At the lineout, jumpers should be looking to play the ball not the man. Anything that looks like playing the man, particularly at the lower levels, is probably worth penalising to set out your stall. There is one exception - players arms when trying to go for the ball may become entangled. If as a result there is contact with the man, try not to penalise. But contrary to my usual stance (ping the action, not the outcome), this is an area where if the jumper is destabilised by accidental contact and falls out of control, a PK (but not card) may well be justified, to dampen down the flashpoint and to set out the stall for future lineouts.

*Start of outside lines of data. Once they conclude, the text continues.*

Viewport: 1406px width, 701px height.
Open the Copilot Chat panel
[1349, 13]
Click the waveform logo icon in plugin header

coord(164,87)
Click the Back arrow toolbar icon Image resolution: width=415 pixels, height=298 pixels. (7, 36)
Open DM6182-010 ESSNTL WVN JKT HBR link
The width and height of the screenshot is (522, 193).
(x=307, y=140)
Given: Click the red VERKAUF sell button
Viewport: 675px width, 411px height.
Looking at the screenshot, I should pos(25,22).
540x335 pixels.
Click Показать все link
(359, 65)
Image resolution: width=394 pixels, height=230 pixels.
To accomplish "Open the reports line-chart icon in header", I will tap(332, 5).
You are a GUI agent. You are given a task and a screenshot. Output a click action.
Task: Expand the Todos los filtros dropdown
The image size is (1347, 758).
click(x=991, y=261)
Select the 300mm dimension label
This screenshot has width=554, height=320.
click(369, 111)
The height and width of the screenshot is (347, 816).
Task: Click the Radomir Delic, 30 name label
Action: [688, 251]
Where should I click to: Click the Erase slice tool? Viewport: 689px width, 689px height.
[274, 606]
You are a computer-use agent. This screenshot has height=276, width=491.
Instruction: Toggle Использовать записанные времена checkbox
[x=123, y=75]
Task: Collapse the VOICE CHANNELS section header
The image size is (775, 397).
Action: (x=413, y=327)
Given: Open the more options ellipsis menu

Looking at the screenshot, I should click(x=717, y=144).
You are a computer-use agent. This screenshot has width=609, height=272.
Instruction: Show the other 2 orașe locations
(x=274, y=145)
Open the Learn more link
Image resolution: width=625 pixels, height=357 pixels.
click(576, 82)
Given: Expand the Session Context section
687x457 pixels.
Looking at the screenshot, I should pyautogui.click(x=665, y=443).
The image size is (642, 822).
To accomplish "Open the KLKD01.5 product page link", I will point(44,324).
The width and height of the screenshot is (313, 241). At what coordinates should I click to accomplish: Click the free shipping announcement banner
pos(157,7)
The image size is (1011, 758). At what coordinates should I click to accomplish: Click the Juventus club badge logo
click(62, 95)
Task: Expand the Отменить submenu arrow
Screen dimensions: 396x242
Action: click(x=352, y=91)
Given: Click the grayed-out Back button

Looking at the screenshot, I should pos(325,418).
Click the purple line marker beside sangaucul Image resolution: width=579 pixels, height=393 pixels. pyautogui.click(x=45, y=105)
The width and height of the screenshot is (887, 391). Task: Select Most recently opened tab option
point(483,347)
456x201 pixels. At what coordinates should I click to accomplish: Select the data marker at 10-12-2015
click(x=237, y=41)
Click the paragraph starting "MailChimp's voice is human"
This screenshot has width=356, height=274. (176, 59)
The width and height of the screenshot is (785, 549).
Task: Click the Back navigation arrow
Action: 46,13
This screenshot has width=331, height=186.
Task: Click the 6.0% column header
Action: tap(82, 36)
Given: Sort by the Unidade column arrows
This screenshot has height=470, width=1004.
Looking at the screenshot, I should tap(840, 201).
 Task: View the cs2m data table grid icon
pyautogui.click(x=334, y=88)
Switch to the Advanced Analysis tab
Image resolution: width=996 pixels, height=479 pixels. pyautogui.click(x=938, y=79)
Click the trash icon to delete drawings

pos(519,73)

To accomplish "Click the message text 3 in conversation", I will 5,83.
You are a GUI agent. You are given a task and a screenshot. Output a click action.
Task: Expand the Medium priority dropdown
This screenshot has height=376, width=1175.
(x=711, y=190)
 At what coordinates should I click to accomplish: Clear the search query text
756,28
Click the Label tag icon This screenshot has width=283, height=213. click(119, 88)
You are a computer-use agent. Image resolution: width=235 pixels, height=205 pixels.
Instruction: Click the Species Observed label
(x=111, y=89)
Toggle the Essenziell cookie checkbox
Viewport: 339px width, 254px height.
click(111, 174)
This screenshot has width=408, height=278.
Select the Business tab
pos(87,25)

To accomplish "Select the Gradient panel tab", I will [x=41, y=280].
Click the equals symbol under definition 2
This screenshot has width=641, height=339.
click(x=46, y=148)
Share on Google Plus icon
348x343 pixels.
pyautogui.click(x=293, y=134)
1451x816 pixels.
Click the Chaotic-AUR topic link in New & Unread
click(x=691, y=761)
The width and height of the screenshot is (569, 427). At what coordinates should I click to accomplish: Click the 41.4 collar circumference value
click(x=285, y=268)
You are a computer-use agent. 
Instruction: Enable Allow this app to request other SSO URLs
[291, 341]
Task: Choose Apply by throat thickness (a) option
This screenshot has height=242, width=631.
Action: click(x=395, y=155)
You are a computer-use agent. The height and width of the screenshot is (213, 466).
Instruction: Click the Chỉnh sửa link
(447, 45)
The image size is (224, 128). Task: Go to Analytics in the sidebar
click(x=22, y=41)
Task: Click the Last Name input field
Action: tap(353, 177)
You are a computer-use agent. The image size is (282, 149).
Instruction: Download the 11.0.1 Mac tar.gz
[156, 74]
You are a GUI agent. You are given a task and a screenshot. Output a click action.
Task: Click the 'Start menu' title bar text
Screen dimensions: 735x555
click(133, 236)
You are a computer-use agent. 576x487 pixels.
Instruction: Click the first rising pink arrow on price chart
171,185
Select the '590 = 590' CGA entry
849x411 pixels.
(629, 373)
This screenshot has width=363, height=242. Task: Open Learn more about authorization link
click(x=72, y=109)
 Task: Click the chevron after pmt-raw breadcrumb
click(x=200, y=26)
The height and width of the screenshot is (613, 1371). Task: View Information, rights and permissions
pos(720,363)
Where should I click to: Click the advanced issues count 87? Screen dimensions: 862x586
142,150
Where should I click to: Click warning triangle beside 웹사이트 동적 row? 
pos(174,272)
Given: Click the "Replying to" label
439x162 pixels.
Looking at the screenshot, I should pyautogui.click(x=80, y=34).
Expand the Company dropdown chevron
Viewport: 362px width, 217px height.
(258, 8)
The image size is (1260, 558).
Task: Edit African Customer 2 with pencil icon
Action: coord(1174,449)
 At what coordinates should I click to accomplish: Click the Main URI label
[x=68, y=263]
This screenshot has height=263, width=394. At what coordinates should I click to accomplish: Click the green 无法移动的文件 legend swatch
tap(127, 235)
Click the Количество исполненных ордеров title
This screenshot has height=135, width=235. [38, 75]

Law 19.10 (g) Lowering a Player. Players who support a jumping team-mate must lower that player to the ground as soon as the ball has been won by a player of either team.
Sanction: Free Kick on the 15-metre line

as the law also said that a jumping team mate must lower the player..so if the jumping team mate just release the jumper on the air..we can give a free kick to the team rite?
That is correct. Like all offences, if it is marginal you may choose to let it go. There's a big difference between letting a guy go as you thrust him up, and letting him go 5cm from the ground having lowered him almost 2m. Ultimately, you have a safety tolerance, and you exercise your judgement - don't referee like a robot.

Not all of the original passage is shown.